EXERCISE DIRECTIONS:
Render the lines of the records below as a numbered list, omitting blank lines. Leave the pictures out of the list.

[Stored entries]
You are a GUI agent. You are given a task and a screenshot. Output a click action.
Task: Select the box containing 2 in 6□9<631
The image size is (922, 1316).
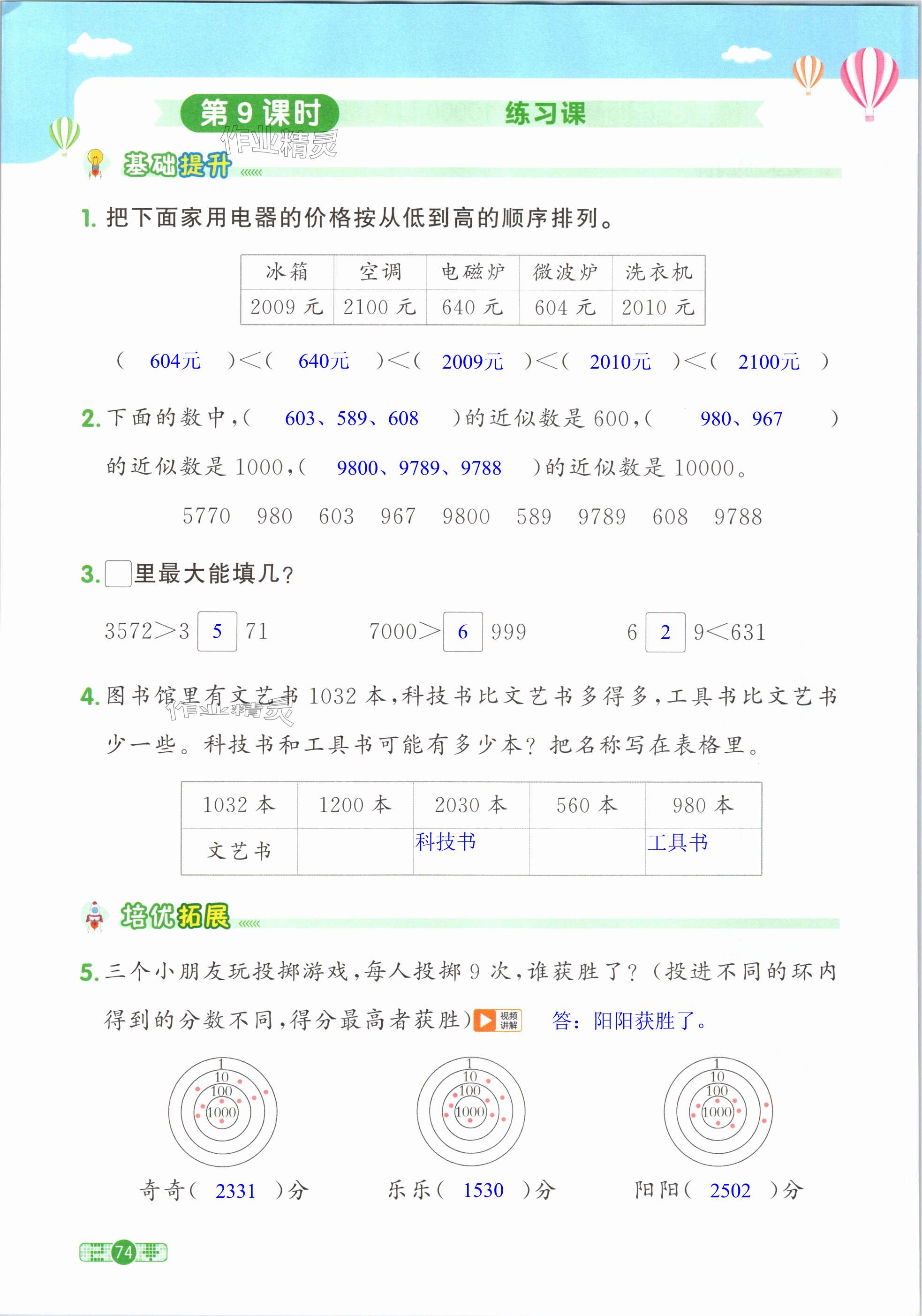(665, 632)
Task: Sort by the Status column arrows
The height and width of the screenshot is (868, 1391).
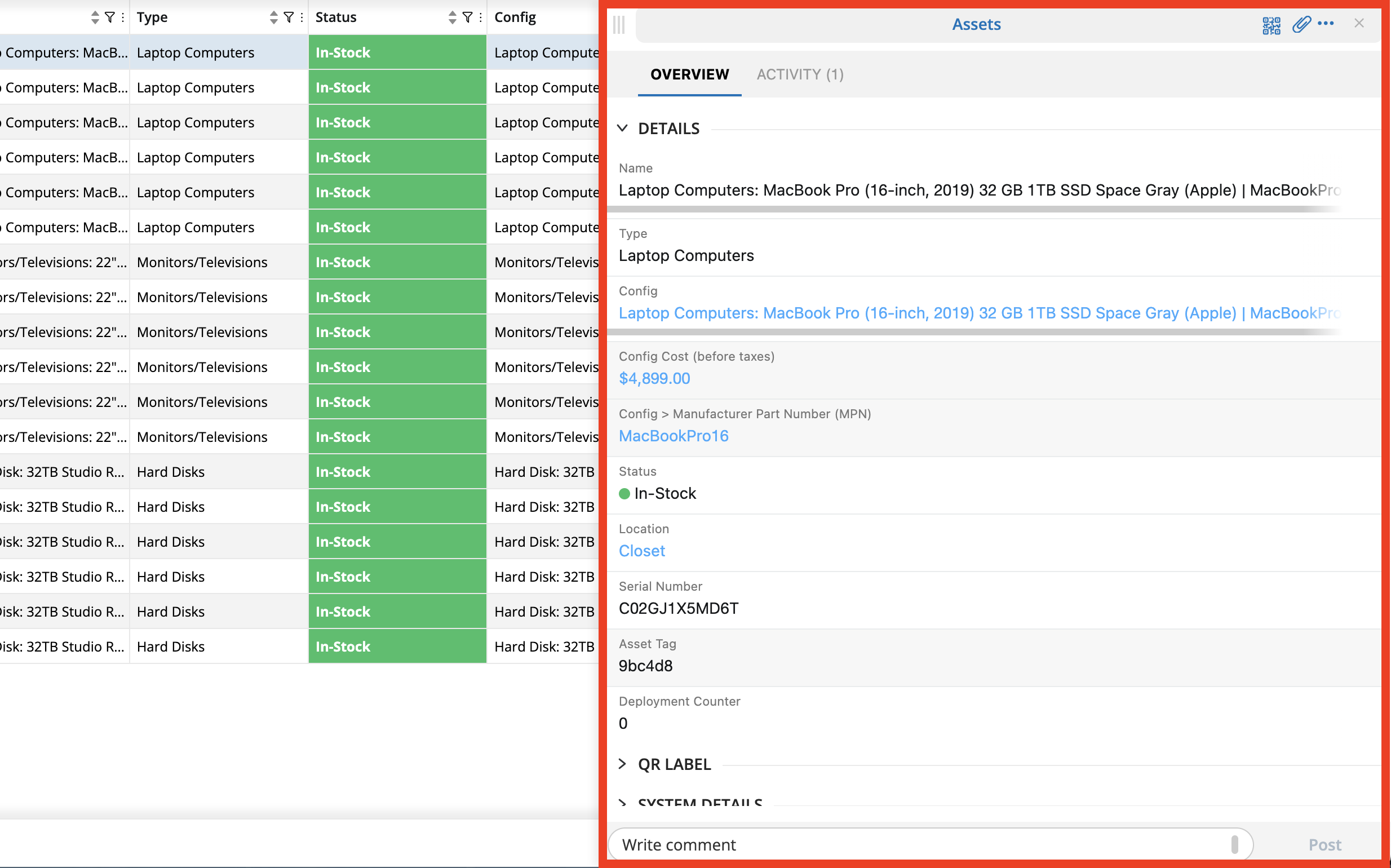Action: click(453, 17)
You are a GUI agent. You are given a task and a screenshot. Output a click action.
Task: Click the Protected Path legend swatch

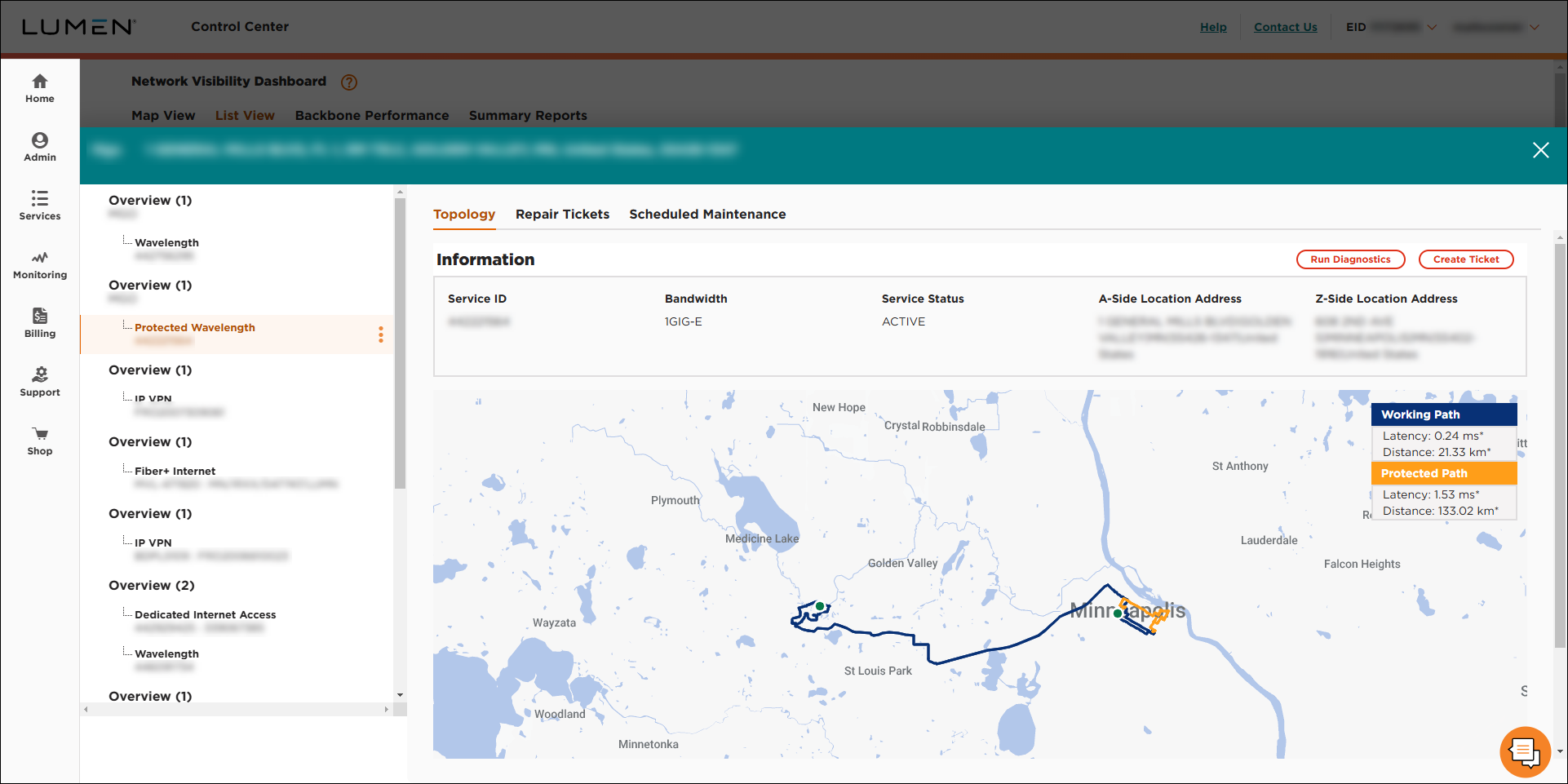pos(1443,473)
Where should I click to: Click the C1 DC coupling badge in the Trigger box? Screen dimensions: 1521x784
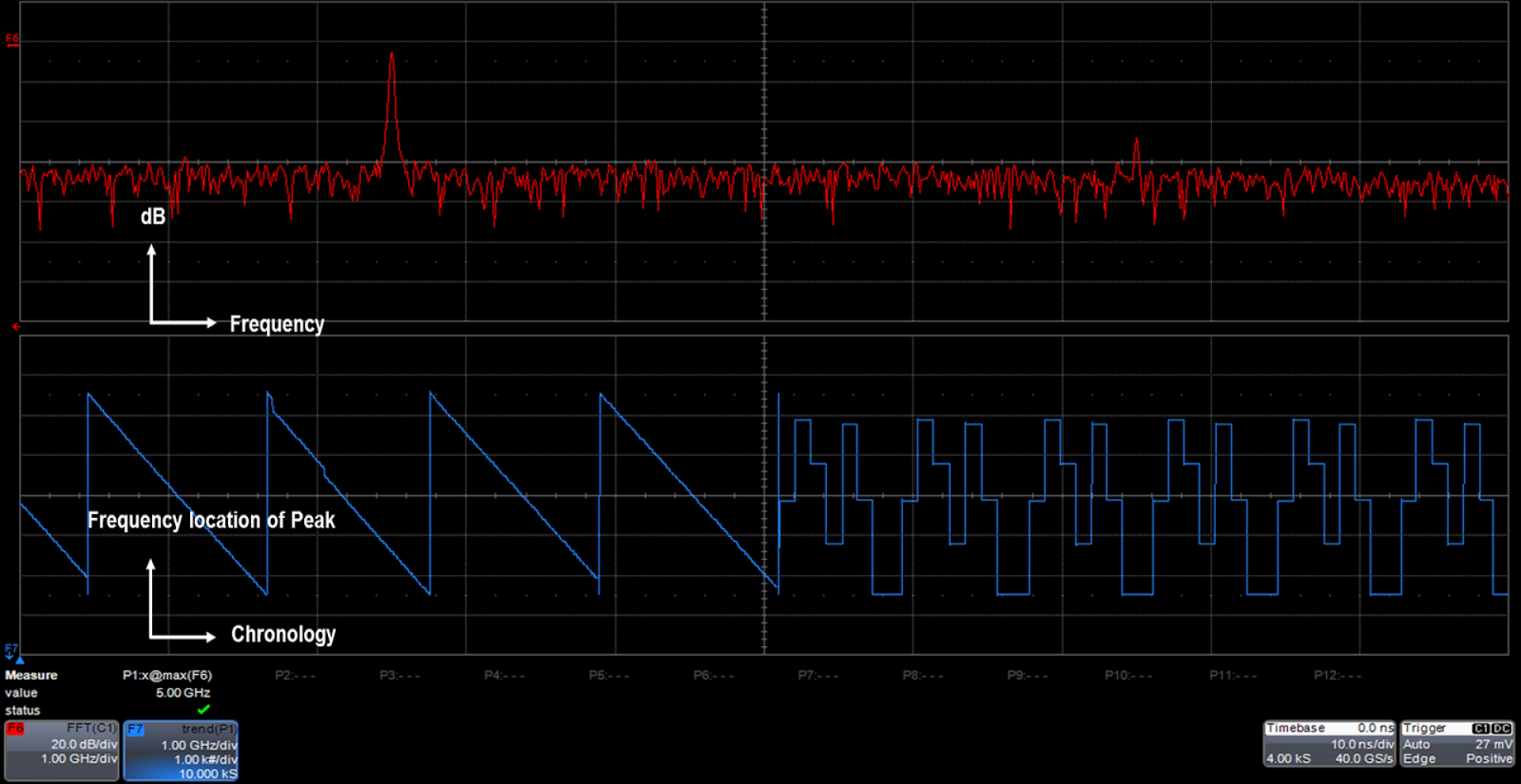coord(1491,729)
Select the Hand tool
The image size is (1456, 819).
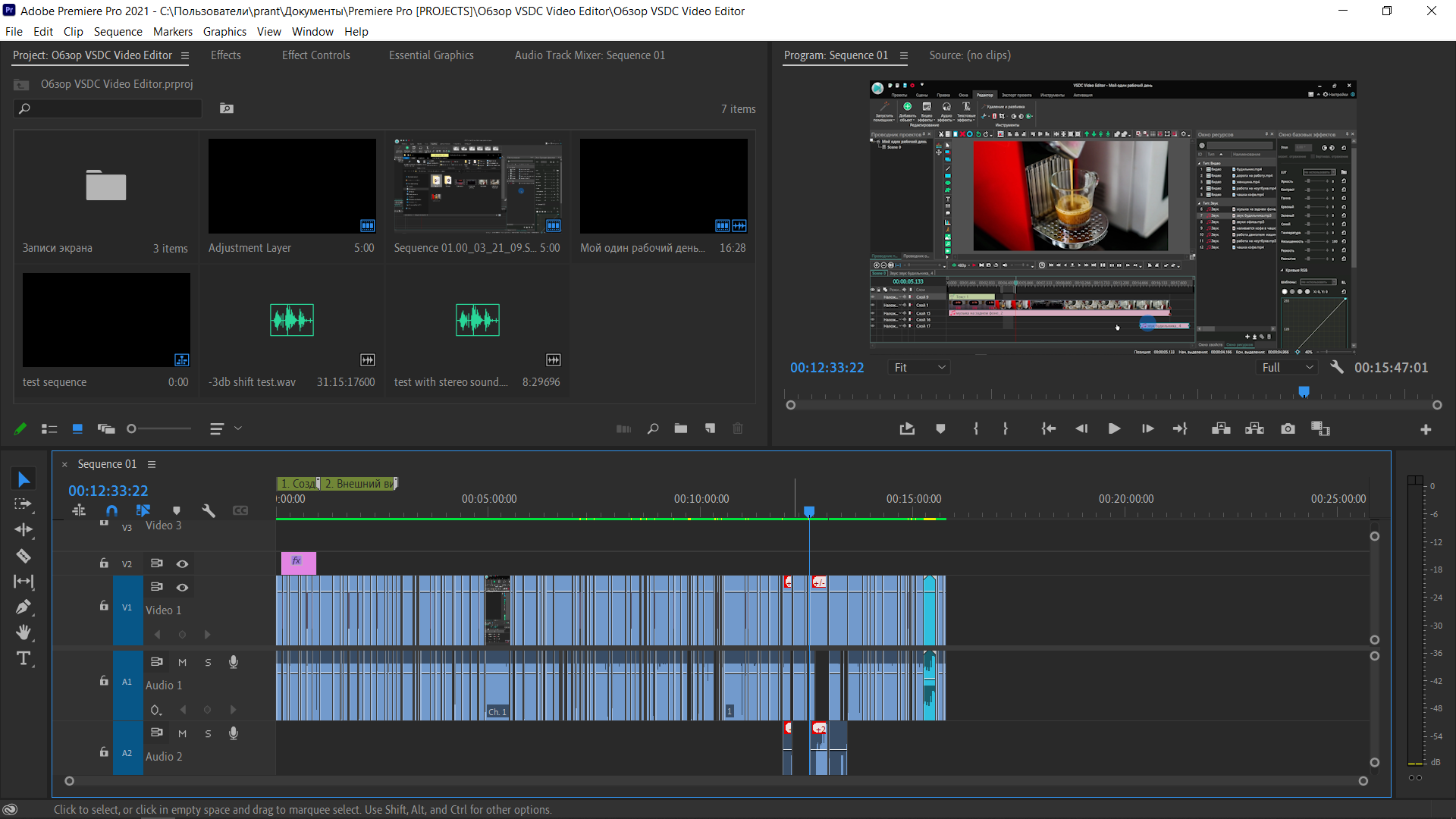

ANSWER TO THIS TASK:
1. You are a GUI agent. You are given a task and a screenshot. Output a click action.
2. Task: Select the box containing 2 in 6□9<631
3. The image size is (922, 1316).
4. (665, 632)
5. Task: Sort by the Status column arrows
6. The height and width of the screenshot is (868, 1391).
7. Action: click(453, 17)
8. You are a GUI agent. You are given a task and a screenshot. Output a click action.
9. Task: Click the Protected Path legend swatch
10. pos(1443,473)
11. Where should I click to: Click the C1 DC coupling badge in the Trigger box? Screen dimensions: 1521x784
12. coord(1491,729)
13. Select the Hand tool
14. The image size is (1456, 819).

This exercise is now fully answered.